# RECORDS TO PROCESS:
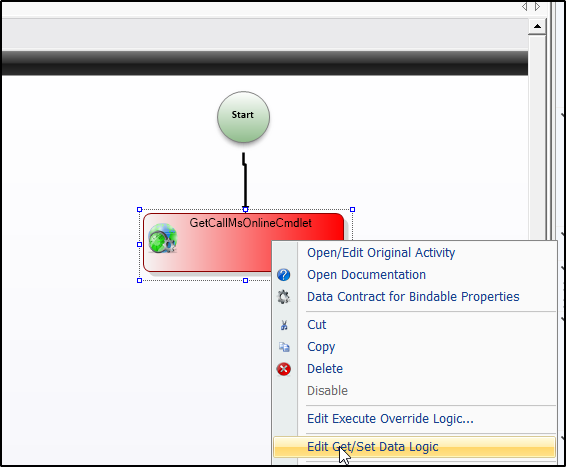Click the red X Delete icon

(x=284, y=369)
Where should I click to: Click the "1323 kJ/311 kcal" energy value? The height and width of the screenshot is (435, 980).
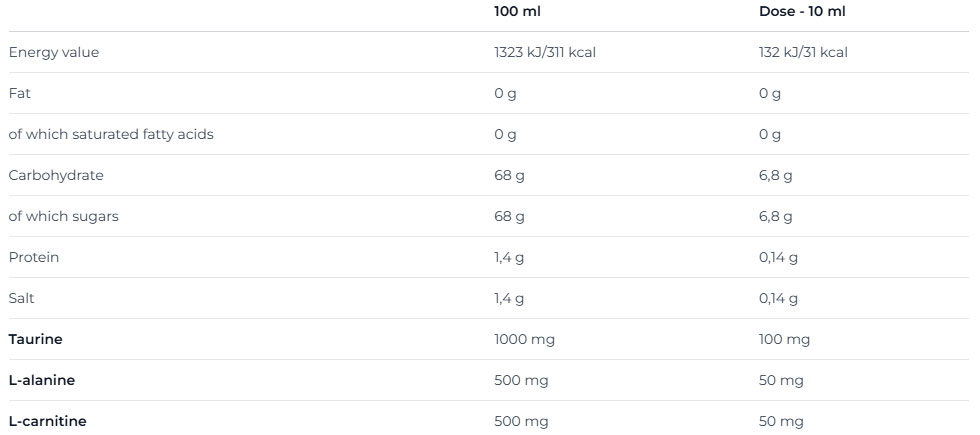[545, 53]
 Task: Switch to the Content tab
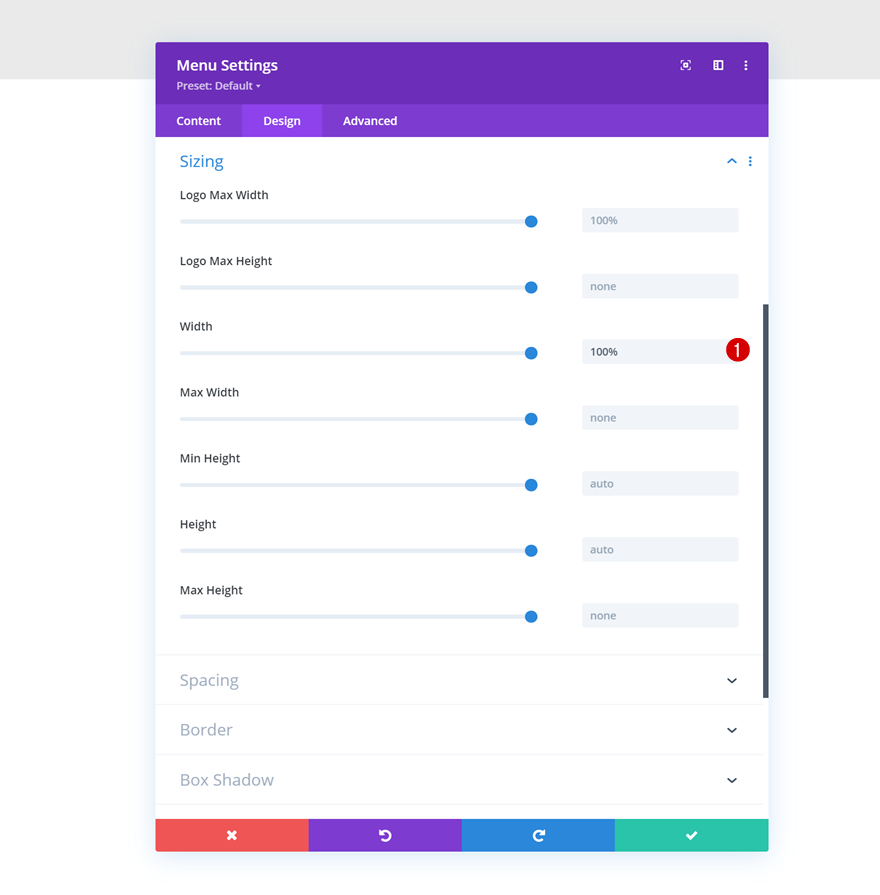199,121
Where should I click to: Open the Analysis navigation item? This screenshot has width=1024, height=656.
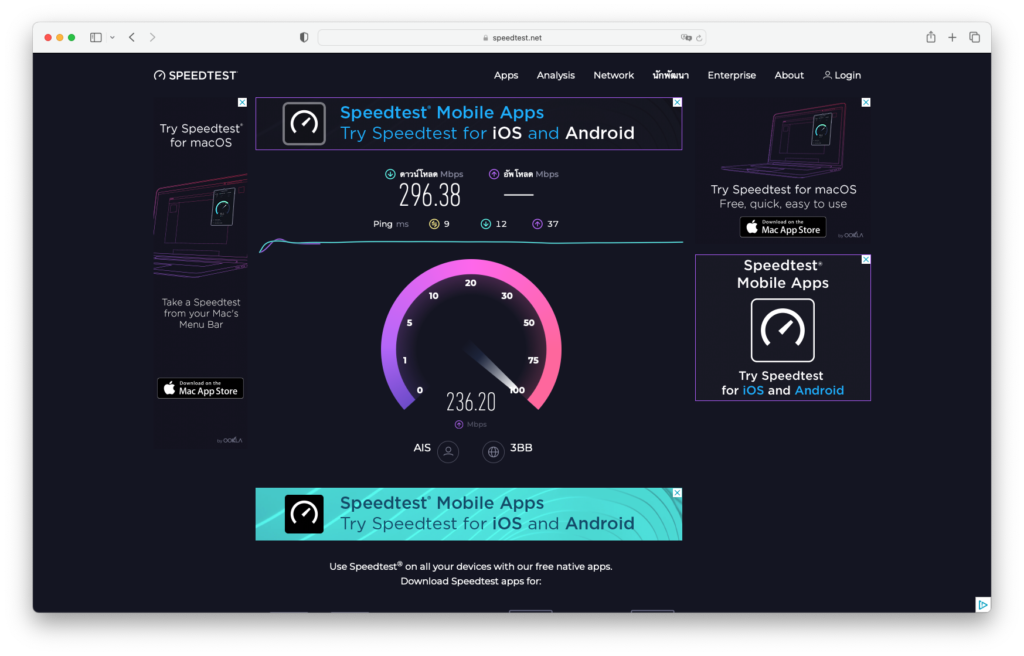pos(555,75)
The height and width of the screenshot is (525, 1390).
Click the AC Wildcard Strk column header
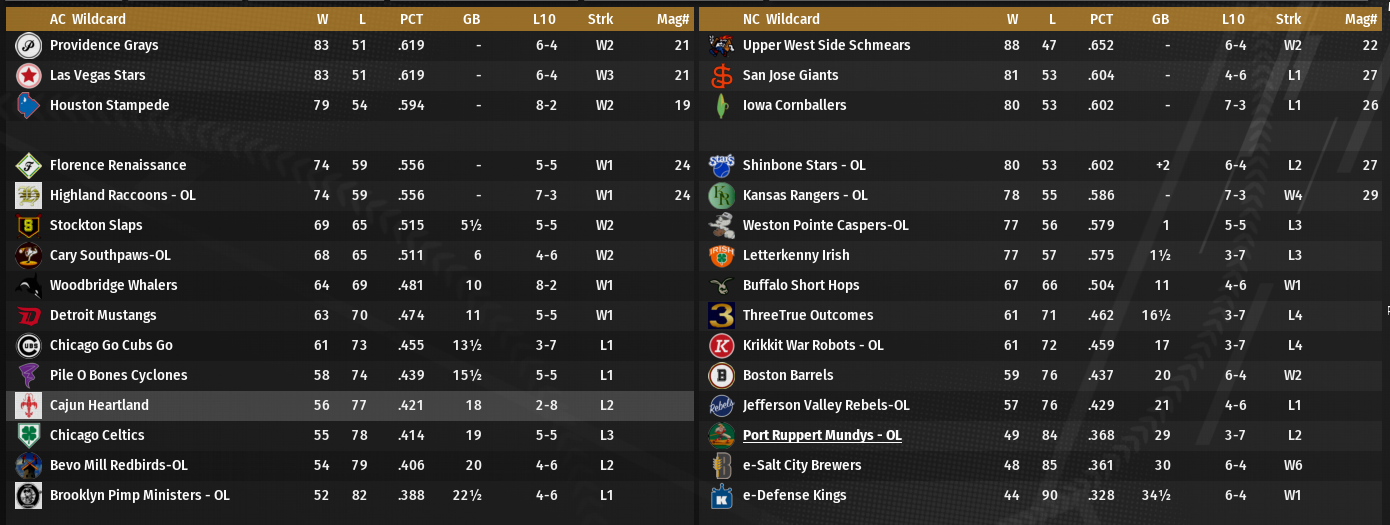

# WHAT YOU ARE ASKED TO DO:
Everything from the line containing "The height and width of the screenshot is (525, 1390)." to the last line of the records above should be reproduced exactly, except the pictures.

# EXPECTED OUTPUT:
The height and width of the screenshot is (525, 1390).
Click the AC Wildcard Strk column header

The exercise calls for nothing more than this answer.